11. Vlassoff, C. & Garcia Moreno, C. (2002), “Placing gender at the centre of health programming: BMJ (Clinical Research Ed.), 328(7443), 823–6. doi:10.1136/bmj.328.7443.823
12. Young, R. M., & Meyer, I. H. (2005). The trouble with “MSM” and “WSW”: erasure of the sexual-minority person in public health discourse. American Journal of Public Health, 95(7), 1144–9. doi:10.2105/AJPH.2004.046714


     Journal of Health Communication (Taylor and Francis)
     International Journal of Sexual Health (Taylor and Francis)
     Journal of Gender, Culture, and Health (Springer)
     Journal of Men's Health & Gender (Elsevier)
     Reproductive Health Matters (Elsevier)
     Social Science & Medicine (Elsevier)


Total of 40 hours of lecture over the semester plus combined 10 hours of student-led discussions and individual presentations over the course of the semester (equal to 5 hours of lecture). Students are expected to spend at least 6 hours of self-study per week, including required readings and completing the self-guided online course on Gender Transformative Health Promotion ( over the course of the semester.


Lectures combined with student led discussions and presentations. 


    Individual Assignment & Class Presentation  30% (graded on quality of research, Strength of the argument, critical content, coherence, references used & citations & formatting, writing skills, presentation & facilitation skills)
    Group Assignment & Class Presentation 30% (Content: graded on quality of research and strength of argument, critical content, coherence, References used & Citations & Formatting, 2. Presentation of Research: strength of the argument, critical content, coherence, verbal & presentation, moderating and facilitating skills);
    Final exam 25% (entire content – close book).
    Class Participation 15% (graded on quality of participation throughout the semester – keeping up with the class material & timelines, being involved in all class activities and assigned tasks – in other words contributing in a consistent, well-informed and thoughtful manner to class discussion and activities which shows engagement with the class materials and peers and enhances the quality of the class for everyone)
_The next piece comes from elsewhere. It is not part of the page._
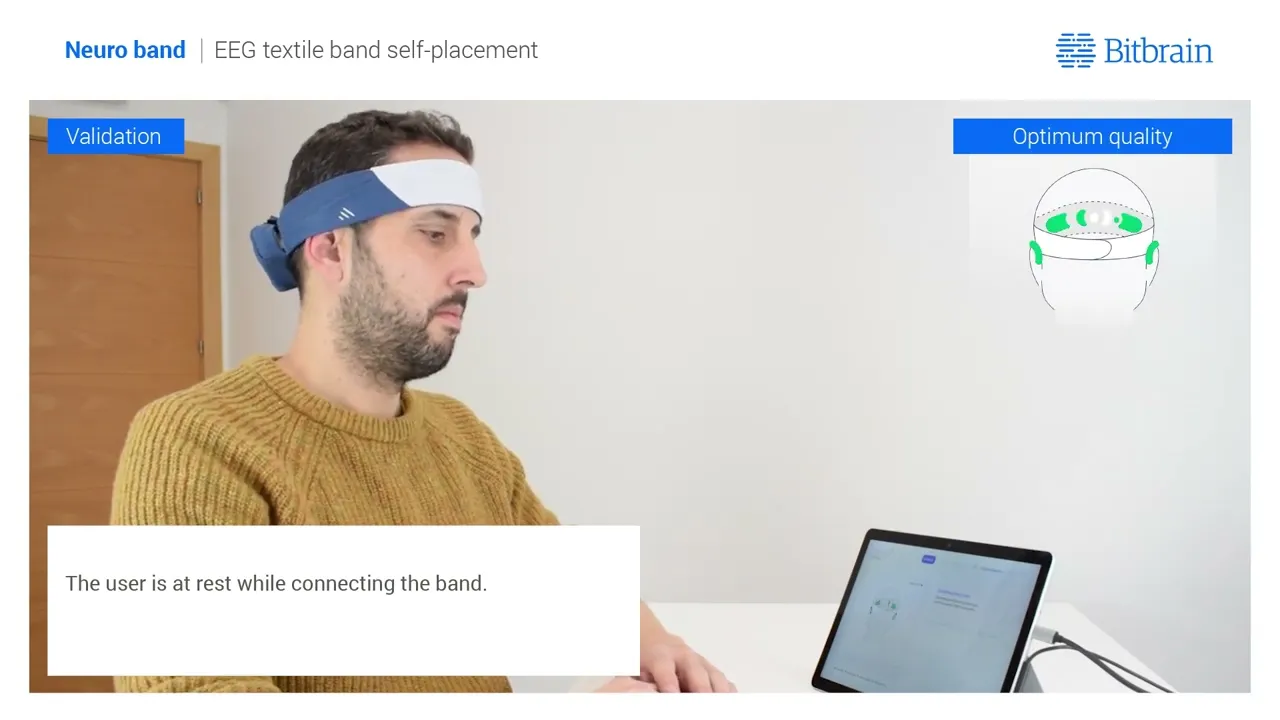The image size is (1280, 720).
Task: Click the Neuro band title
Action: pyautogui.click(x=125, y=50)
In the exams, an “A” would be awarded if a student can contextualize the knowledge learned in class by presenting case studies from articles or news, and including required readings in their analysis. A “B” would be awarded if a student shows an overall understanding of all topics, a “C” would be awarded if a student meets below average expectation in terms of analysis, and a “D” would be awarded if a student does not meet basic expectations in analyzing or understanding the issues presented in the course.